Juniper Publishers

Juniper publishers have been established with the aim of spreading quality scientific information to the research community throughout the universe. We, as Open Access publishers, strive to offer the best in class online science publications. Open Access process eliminates the barriers associated with the older publication models, thus matching up with the rapidity of the twenty-first century. Our main areas of interest lie in the fields of science, engineering and other related areas.

Wednesday, December 16, 2020

Introduction to Tape Authentication- A Study of Acoustic Characters - Juniper Publishers

Trends in Technical & Scientific Research - Juniper Publishers

Introduction

Two terms often confused within are speaker verification and speaker recognition. The basic difference between the two lies in identity of the speaker. In other words, speaker verification could also be explained as the search which 1:1 match of the speaker and the other as 1: N search for the same. A sound spectrogram is also considered as a “photograph of an individual’s voice”. Taking the noise encountered during recorded speech recognition into consideration, probable location of the individual during the time of speech could be known.

Auditory analysis in general could be explained as the examination of various constituents of the voice which is received by an ear. The various governing factors for the same includes, sound quality, the order in which an individual breathes, amplitude, the style of speaking, the irregularities in speech, psychological conditions, etc., including all the acoustic characteristics of the individual.

Auditory Analysis

Each of ours voice is unique and the features that makes it unique are known as the voice prints. Voice prints are significant importance, specifically talking about forensic phonetics. The movement of the air particles occurs at a specific frequency and amplitude with respect to an individual [1].

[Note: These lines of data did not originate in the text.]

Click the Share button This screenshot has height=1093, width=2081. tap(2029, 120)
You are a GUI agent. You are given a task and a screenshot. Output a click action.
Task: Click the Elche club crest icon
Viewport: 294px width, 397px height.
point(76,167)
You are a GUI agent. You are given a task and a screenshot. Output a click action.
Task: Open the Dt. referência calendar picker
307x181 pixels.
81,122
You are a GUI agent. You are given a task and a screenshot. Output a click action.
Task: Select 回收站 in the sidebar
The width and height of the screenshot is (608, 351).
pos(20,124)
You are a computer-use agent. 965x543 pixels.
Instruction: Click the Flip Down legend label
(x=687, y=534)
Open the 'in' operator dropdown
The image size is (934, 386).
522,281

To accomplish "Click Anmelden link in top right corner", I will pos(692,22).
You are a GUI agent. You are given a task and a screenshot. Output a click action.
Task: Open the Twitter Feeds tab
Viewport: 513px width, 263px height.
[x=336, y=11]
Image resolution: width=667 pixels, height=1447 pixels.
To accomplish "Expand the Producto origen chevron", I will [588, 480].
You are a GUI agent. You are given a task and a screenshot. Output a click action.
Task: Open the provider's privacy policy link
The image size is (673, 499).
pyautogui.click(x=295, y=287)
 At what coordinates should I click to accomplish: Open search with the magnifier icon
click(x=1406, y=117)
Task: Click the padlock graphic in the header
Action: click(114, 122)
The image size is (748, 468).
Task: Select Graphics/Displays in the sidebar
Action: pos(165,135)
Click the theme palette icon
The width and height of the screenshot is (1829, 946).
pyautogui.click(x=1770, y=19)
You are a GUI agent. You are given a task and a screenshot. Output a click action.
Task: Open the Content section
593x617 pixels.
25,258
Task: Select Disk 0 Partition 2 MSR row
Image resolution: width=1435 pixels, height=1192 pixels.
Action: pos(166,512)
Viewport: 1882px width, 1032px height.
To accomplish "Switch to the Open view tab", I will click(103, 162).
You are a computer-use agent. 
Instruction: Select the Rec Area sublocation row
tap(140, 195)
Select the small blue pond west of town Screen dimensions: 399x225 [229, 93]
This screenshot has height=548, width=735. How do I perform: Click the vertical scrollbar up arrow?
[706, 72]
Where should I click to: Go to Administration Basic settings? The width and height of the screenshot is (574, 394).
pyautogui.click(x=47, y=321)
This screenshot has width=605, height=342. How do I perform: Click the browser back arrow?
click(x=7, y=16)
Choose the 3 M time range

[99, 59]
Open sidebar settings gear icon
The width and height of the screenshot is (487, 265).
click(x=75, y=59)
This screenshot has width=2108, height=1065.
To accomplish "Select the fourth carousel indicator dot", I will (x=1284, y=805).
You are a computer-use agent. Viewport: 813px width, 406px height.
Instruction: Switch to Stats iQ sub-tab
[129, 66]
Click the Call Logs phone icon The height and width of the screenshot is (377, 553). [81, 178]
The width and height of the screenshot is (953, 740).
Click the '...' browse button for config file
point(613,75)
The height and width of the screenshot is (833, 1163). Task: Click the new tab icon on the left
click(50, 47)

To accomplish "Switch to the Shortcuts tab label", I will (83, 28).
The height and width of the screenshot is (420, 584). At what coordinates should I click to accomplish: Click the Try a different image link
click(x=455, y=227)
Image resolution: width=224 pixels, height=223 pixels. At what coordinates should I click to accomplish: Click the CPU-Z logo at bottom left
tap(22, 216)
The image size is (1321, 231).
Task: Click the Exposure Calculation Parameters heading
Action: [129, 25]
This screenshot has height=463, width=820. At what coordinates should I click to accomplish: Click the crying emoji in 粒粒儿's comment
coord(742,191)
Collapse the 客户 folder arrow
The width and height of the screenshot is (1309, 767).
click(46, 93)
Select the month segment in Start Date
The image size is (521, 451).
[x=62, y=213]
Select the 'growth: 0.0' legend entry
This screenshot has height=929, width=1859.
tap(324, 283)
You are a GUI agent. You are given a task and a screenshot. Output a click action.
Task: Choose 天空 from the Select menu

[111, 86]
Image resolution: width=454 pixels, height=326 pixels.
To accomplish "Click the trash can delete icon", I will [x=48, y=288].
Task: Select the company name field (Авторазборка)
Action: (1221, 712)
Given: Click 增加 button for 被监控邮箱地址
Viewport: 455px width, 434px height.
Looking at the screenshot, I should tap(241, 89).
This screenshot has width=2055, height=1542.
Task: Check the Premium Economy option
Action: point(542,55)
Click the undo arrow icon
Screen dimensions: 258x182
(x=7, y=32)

The auditory analysis is the procedure of examination of the various parts and constituents of an individual’s voice that are received by ear. The characteristics if major concern, include the identification of an individual’s pitch, breathing order, his acoustics, tone, intonation and the state of mind of the individual while speaking. The auditory analysis of an individual’s voice is considered as one of the most important components under consideration, by the experts comparing and identifying the voice samples given. The various characteristics that are taken into consideration includes:

a) Melody

b) Irregularities in speech

c) Timbre of voice

d) Jargon used

e) Intensity

f) Emotional status

g) Rate of breathing while speaking

h) Pronunciation errors

i) Speed while speaking

As per various research conducted, it is suggested that the success rate of speaker recognition using auditory analysis is 85-99%. It is said so because the speaker rarely deviates from his individual characteristics while speaking. The characteristics , discussed above are some of the few, characters that are used for the analysis, the way you speak , the stress you give on a particular word, the accent you use are all that is included in the acoustic character used in differentiation you from rest of the population.

Speaking Style

The features of the character basically involve the features one has while speaking, the way in which the sentence spoken generally begins, the accent that is used while speech. The speaking style includes the property, of either being a fast speaker, or a slow speaker, or whether the speaker is a spontaneous one or not.

Speaking Speed

It is also not that the same person speaks in the same speed every time, condition is mostly emotion driven. The speaking speed of an individual is also said as the way in which he speaks a particular word, the time he takes, when he comes across each syllable and the pause, he gives between them. It is considered as one of the important factors while verification of sound as per auditory analysis.

Sound Intensity

Intensity is basically the voice tone of an individual. Intensity in voice is dependent upon the situation of an individual or the environment in which that specific sentence has been spoken. Intensity in one’s speech is the identification of recording that is made, giving an evidence of the situation in which, that individual was present.

Voice Timbre

Voice timbre, in simple words could be said as the quality of the tone while speaking. There is a slight difference between pitch and timbre, which is, that, timbre is a combination of overtone frequencies, whereas pitch usually involves a single frequency. Voice timbre is considered as the most important acoustic character, which when heard in a well stored record, can make the work of the investigator easier.

Irregularities in Speech

The stammer in one’s speech or in other words, the obstruction in an individual’s speech. Apraxia, dysarthria, DASE etc., could be considered while investigations and are the characteristic while searching an individual’s speech, accused of in a particular crime.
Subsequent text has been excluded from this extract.